Agriculture and Environment: Commodities
Overview: Wood Pulp (Eucalyptus species, Acacia species, Casuarina species, Gmelina arborea, and Pinus species)
Writing has long been associated with civilization. It is the basis for how we learn from others. The first known forms of written communication were petroglyphs and cave paintings from tens of thousands of years ago. Such communication, however, was not mobile.
The Sumerians were the first to resolve this problem in about 4000 B.C. with the creation of clay tablets that, although heavy, could be transported. Since then wood, waxed boards, stone, ceramics, cloth, bark, bronze, silk, bamboo and tree leaves have all been used to preserve the written word.While there have been many other ways to write and communicate, paper has dominated the meteoric rise in communication and learning around the globe. The word paper is derived from papyrus (Cyperus papyrus), a plant found in African wetlands and particularly along the Nile River. Some 5,000 years ago the Egyptians created sheets of papyrus by peeling and then slicing papyrus stems into strips and laying them at right angles to form more sturdy mats.
The strips were then pounded together and left in the sun to dry. The Egyptians, Greeks, and Romans used papyrus for record keeping, spiritual texts, and works of art. The ancient Greeks also used a kind of parchment made from animal skins to crate sheets for writing, but this proved to be expensive as it took many sheep skins to produce a single copy of any major work.
Similar materials were invented independently around the world. During the second century A.D., the Mayans fashioned a similar pounded bark product for book making in Central America. In the Pacific, Islanders made a paper-like bark cloth that was decorated and used for clothing and ritual objects.
The invention of paper as we know it today did not come for another three thousand years, and even then it was slow to spread around the world. Ts'ai Lin is generally credited with inventing paper in China in 104 A.D. The first paper was made by pounding the inner bark of the mulberry tree and hemp, rags, or bamboo fibres in water until they formed a fibrous, watery paste.

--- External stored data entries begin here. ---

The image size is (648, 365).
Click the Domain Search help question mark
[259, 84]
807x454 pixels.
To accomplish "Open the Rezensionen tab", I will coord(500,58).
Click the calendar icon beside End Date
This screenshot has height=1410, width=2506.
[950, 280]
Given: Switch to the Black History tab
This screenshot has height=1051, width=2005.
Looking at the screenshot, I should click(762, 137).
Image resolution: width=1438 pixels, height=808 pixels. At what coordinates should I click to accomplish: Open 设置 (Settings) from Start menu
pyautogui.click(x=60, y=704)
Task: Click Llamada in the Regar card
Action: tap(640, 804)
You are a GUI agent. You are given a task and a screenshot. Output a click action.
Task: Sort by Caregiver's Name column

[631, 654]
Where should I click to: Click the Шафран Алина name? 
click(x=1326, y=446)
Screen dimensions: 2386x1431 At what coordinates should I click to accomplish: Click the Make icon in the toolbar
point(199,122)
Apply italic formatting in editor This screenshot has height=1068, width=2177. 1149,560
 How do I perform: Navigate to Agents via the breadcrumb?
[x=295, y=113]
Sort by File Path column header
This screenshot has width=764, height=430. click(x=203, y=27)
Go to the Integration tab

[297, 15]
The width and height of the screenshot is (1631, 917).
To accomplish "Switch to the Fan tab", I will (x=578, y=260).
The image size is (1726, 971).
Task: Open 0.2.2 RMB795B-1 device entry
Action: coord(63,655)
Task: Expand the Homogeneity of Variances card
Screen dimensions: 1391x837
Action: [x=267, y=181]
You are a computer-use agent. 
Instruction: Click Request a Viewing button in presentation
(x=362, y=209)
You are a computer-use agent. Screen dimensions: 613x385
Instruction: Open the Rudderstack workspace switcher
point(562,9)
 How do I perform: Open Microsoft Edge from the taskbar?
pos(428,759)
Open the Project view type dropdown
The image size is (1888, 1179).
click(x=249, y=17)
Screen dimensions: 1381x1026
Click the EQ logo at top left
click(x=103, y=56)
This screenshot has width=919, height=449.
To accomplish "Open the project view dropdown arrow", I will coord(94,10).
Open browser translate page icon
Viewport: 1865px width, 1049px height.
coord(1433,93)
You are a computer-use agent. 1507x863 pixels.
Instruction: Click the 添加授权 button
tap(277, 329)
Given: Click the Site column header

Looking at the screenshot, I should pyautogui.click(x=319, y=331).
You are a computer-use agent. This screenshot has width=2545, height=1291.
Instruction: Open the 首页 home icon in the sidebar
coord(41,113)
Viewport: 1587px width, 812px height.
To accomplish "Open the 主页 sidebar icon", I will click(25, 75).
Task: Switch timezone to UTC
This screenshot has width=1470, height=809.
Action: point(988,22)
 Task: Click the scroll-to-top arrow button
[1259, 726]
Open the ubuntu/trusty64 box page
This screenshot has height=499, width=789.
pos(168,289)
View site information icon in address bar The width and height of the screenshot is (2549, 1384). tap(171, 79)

The solution was then poured over a flat piece of coarsely woven cloth to let the water drain through. This left a thin layer of fibres on the cloth which, when dry, became sheets of paper. This substance was relatively cheap to make, lightweight, and portable, and it had a surface that was very god for writing. With the invention of paper, literature and the arts flourished in China. Equally important, paper allowed the kind of ongoing communication that made possible the governance of larger areas.
Papermaking was common in China before it spread to Vietnam, Tibet, Korea, Japan, Nepal, present-day Uzbekistan (the centre of Tamerlaine's empire), Iraq, and Syria. By the tenth century Arabs had begun to substitute linen fibre for wood and bamboo. This created an even higher quality of paper. The first paper mill in Europe was built in Xativa, Spain, by the Moors.
When the European armies drove the Moors from the city in 1233, they captured the paper mill and learned the secrets of papermaking, which spread throughout Europe. Because of the Catholic Church's demand for paper, Italy quickly became the largest paper producer and exported the product throughout Europe. France and Germany followed suit, with Germany greatly improving the process and making the finest paper of the time.